Les pertes non realisées, cachées dans les bilans des banques US.

Au niveau actuel des taux elles sont de 1,8 trillions pour un capital de 2,2 trillions.

Elle sont, en comptabilité honnête, insolvables et pratiquement illiquides.

C’est la principale conséquence de la hausse des taux: elle dévalorise les actifs des banques qui ont été constitués a des taux inferieurs , et les rend invendables; ou présenté autrement c’est le cout différé des politiques monétaires absurdes qui ont été menées dans les dernières décennies.

Mais ce cout n’étant pas exteriorisé , comme beaucoup d ‘autres coûts du système, reste enfoui sous les tapis.

Tous ces coûts , toutes ces pertes sont bien réels et lors des discontinuites, comme lors des defaillances ils reviennent en f orce , en masse, ce qui explique que dans tous les sinistres, tous , les pertes réelles sont toujours beaucoup plus colossales que celles que l’on estimait comme potentielles juste avant l’accident .

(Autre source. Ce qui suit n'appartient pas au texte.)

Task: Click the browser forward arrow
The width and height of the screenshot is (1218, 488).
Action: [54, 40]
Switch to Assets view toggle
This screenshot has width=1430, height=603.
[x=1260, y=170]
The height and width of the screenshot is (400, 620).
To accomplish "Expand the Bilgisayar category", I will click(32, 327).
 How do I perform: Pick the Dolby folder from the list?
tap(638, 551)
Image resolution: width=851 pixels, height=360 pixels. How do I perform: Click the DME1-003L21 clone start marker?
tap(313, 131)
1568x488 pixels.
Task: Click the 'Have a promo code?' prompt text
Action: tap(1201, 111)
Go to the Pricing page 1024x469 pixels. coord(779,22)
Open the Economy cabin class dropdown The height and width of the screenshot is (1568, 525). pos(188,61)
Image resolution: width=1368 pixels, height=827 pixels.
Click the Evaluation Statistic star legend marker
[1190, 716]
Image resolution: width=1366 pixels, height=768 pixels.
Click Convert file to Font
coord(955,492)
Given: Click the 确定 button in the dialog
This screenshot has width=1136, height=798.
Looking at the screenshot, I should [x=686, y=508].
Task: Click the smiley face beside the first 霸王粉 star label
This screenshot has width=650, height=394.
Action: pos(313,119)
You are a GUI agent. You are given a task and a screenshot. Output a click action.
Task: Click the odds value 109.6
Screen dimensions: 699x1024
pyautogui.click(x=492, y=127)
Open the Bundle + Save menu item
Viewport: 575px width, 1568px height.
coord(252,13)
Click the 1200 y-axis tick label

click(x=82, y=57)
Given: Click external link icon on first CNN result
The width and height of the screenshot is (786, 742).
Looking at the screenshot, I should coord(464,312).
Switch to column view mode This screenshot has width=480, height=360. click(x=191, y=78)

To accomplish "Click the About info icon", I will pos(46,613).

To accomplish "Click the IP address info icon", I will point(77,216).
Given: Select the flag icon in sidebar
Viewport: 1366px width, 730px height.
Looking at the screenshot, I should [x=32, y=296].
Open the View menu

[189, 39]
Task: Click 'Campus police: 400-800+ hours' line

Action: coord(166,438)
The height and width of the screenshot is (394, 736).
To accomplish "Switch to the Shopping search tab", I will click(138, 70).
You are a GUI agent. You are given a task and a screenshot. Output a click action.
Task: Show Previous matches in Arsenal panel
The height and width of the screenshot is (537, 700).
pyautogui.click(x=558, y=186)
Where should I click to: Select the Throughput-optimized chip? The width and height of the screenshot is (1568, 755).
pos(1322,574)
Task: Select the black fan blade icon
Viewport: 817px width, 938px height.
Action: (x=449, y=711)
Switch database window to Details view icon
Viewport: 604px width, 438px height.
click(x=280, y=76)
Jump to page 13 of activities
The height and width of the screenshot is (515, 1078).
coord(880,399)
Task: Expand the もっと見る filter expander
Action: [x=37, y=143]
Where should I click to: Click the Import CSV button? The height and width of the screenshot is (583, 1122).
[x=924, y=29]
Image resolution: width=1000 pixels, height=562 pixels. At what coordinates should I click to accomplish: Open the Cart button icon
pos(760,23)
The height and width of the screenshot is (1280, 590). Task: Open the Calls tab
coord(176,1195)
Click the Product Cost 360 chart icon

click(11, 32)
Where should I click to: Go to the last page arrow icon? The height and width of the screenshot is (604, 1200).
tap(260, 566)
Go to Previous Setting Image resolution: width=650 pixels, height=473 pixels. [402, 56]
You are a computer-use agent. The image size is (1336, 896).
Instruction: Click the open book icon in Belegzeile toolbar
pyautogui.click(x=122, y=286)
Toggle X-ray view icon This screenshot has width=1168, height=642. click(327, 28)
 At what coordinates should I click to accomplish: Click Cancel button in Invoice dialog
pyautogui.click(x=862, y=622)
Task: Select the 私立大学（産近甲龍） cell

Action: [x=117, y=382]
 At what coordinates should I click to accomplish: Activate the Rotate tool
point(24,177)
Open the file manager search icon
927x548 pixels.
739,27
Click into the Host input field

En Mars dernier les banques regionales US ont subi cette discontinuité lorsque les déposants ont retiré en masse leur argent, l’illiquidité s’est alors manifestée dans toute son ampleur. On a masqué les choses par de nouvelles créations de monnaie par l’intermédiaire des Agences gouvernementales comme la FHLB. mais l’argent continue de fuir les banques US vers les money market funds.

Question: quelles sont les pertes camouflées dans les bilans des banques euros?

Vos comptes ne sont pas des comptes de dépots, vous etes prêteurs de ces banques et les législations vous font participer à leurs pertes ne l’oubliez pas .

Bien sur tant que la bicyclette roule, le cycliste ne tombe pas … mais quand elle cesse de rouler …

Personne ne peut prevoir les phénomènes de foule.

Une réflexion sur “Les pertes non realisées, cachées dans les bilans des banques US.

  1. Quand l’inflation aura bouffé toute la valeur des monnaies occidentales, les détenteurs d’obligations à bas taux, pourront récupéré leurs fonds complètement
    dévalués; à l’échéance. On comprend mieux pourquoi les banques centrales laissent courir l’inflation.